_PROBLEM TO SOLVE_
Produce a word-for-word restatement of the lines from the line with "Screen dimensions: 1024x768" to the end of the listing below, inclusive.

_DATA SHOWN_

· · · · ·

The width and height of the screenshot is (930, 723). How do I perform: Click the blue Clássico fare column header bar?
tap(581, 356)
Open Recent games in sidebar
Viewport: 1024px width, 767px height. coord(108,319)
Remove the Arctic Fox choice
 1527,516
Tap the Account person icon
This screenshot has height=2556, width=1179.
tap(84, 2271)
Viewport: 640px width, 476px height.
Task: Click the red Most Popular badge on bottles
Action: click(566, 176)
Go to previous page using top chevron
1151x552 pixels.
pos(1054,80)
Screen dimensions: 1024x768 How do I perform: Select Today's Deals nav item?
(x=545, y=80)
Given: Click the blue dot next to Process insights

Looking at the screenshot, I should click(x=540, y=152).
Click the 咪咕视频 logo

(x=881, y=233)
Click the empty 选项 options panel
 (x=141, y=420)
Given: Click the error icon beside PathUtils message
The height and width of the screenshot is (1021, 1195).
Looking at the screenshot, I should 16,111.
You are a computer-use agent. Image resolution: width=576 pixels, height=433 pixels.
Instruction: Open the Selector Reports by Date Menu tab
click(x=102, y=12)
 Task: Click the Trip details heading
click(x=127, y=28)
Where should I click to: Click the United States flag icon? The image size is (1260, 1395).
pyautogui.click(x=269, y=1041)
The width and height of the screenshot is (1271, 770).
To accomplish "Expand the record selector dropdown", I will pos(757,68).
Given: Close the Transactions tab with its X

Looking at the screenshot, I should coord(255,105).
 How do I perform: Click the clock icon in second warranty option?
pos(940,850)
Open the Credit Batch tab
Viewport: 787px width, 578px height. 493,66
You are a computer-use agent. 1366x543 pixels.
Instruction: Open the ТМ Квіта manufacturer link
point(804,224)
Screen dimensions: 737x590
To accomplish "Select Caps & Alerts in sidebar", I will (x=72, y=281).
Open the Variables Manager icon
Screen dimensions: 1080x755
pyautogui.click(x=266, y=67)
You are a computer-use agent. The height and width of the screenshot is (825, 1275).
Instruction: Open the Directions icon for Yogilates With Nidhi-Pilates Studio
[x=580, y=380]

· · · · ·

_WRITTEN SOLUTION_
Screen dimensions: 1024x768 How do I perform: Select Today's Deals nav item?
(x=545, y=80)
Given: Click the blue dot next to Process insights

Looking at the screenshot, I should click(x=540, y=152).
Click the 咪咕视频 logo

(x=881, y=233)
Click the empty 选项 options panel
 (x=141, y=420)
Given: Click the error icon beside PathUtils message
The height and width of the screenshot is (1021, 1195).
Looking at the screenshot, I should 16,111.
You are a computer-use agent. Image resolution: width=576 pixels, height=433 pixels.
Instruction: Open the Selector Reports by Date Menu tab
click(x=102, y=12)
 Task: Click the Trip details heading
click(x=127, y=28)
Where should I click to: Click the United States flag icon? The image size is (1260, 1395).
pyautogui.click(x=269, y=1041)
The width and height of the screenshot is (1271, 770).
To accomplish "Expand the record selector dropdown", I will pos(757,68).
Given: Close the Transactions tab with its X

Looking at the screenshot, I should coord(255,105).
 How do I perform: Click the clock icon in second warranty option?
pos(940,850)
Open the Credit Batch tab
Viewport: 787px width, 578px height. 493,66
You are a computer-use agent. 1366x543 pixels.
Instruction: Open the ТМ Квіта manufacturer link
point(804,224)
Screen dimensions: 737x590
To accomplish "Select Caps & Alerts in sidebar", I will (x=72, y=281).
Open the Variables Manager icon
Screen dimensions: 1080x755
pyautogui.click(x=266, y=67)
You are a computer-use agent. The height and width of the screenshot is (825, 1275).
Instruction: Open the Directions icon for Yogilates With Nidhi-Pilates Studio
[x=580, y=380]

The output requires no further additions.